◆ Source data ◆
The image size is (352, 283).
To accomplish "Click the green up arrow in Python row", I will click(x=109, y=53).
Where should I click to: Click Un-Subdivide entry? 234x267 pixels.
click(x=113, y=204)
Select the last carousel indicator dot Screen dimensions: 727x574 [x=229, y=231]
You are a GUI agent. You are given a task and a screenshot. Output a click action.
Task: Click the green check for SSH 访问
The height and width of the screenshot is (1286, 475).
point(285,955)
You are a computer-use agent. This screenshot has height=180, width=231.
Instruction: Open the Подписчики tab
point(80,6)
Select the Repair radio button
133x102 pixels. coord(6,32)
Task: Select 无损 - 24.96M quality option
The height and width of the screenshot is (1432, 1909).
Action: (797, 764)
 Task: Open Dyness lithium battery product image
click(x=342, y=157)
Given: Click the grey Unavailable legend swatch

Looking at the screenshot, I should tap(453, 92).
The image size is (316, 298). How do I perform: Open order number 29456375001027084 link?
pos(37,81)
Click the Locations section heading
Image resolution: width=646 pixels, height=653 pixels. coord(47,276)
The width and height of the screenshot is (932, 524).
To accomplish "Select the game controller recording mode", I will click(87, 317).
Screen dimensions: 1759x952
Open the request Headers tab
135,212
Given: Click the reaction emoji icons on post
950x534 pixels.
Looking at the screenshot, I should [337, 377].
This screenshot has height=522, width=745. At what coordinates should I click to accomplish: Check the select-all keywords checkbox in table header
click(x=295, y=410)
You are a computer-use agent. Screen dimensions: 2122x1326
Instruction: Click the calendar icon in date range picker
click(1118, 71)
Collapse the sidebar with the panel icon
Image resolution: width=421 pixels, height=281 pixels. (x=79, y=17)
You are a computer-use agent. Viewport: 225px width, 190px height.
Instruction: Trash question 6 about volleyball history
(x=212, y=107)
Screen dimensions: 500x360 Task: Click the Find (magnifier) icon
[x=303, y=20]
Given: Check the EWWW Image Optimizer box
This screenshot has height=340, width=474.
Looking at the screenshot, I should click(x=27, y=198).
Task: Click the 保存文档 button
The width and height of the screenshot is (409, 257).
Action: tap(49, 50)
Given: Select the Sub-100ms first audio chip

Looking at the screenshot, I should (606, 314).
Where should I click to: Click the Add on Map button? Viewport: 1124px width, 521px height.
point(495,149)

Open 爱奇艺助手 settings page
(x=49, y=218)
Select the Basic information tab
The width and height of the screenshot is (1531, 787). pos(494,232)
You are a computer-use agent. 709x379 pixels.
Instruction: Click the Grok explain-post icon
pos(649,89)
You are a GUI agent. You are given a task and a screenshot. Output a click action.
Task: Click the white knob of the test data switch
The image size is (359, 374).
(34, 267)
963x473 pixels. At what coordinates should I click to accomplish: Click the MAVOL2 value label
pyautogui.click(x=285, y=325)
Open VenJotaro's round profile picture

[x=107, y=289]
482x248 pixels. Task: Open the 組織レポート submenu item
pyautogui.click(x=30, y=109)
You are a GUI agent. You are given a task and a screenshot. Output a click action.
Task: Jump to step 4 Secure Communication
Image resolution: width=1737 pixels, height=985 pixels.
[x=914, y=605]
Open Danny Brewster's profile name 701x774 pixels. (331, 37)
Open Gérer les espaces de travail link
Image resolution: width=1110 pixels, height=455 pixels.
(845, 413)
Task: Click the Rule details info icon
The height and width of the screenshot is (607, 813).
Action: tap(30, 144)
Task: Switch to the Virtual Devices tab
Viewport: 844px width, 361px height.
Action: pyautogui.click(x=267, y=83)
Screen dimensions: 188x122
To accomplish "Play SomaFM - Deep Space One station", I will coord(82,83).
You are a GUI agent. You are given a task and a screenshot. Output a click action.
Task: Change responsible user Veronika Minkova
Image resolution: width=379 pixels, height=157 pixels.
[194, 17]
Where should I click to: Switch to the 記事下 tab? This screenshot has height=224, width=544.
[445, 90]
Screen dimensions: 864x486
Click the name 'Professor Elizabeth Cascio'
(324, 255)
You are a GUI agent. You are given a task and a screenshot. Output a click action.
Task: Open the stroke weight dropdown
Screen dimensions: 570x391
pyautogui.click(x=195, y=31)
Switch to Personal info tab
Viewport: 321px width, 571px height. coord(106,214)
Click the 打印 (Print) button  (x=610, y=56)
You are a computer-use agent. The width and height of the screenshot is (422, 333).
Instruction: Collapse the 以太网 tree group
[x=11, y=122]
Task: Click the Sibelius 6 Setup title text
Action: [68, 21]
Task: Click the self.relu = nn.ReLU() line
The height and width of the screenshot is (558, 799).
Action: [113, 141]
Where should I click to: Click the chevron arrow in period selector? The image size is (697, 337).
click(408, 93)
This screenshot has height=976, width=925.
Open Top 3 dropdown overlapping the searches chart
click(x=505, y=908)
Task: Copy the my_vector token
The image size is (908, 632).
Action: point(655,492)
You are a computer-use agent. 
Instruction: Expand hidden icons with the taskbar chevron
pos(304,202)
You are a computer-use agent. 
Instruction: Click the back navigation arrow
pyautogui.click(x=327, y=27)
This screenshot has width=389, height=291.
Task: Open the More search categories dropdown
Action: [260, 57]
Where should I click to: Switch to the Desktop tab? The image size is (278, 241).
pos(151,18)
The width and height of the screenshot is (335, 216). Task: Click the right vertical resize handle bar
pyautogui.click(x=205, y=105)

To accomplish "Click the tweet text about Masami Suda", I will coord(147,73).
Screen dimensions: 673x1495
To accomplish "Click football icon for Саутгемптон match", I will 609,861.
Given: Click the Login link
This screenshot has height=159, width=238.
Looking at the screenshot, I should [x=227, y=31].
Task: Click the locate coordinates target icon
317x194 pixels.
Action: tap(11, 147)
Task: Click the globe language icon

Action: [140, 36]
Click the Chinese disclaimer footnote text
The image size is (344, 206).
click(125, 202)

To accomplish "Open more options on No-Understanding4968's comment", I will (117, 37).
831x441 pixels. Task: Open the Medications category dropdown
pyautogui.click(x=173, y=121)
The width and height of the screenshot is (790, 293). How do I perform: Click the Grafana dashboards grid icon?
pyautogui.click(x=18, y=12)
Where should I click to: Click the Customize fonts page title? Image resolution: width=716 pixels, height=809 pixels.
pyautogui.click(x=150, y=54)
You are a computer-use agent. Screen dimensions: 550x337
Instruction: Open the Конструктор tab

◆ To do ◆
Reproduce exactly the lines from the one containing "Task: Click the globe language icon" through the last line of the records above, including both, and nothing else.

◆ Exercise result ◆
Task: Click the globe language icon

Action: [140, 36]
Click the Chinese disclaimer footnote text
The image size is (344, 206).
click(125, 202)

To accomplish "Open more options on No-Understanding4968's comment", I will (117, 37).
831x441 pixels. Task: Open the Medications category dropdown
pyautogui.click(x=173, y=121)
The width and height of the screenshot is (790, 293). How do I perform: Click the Grafana dashboards grid icon?
pyautogui.click(x=18, y=12)
Where should I click to: Click the Customize fonts page title? Image resolution: width=716 pixels, height=809 pixels.
pyautogui.click(x=150, y=54)
You are a computer-use agent. Screen dimensions: 550x337
Instruction: Open the Конструктор tab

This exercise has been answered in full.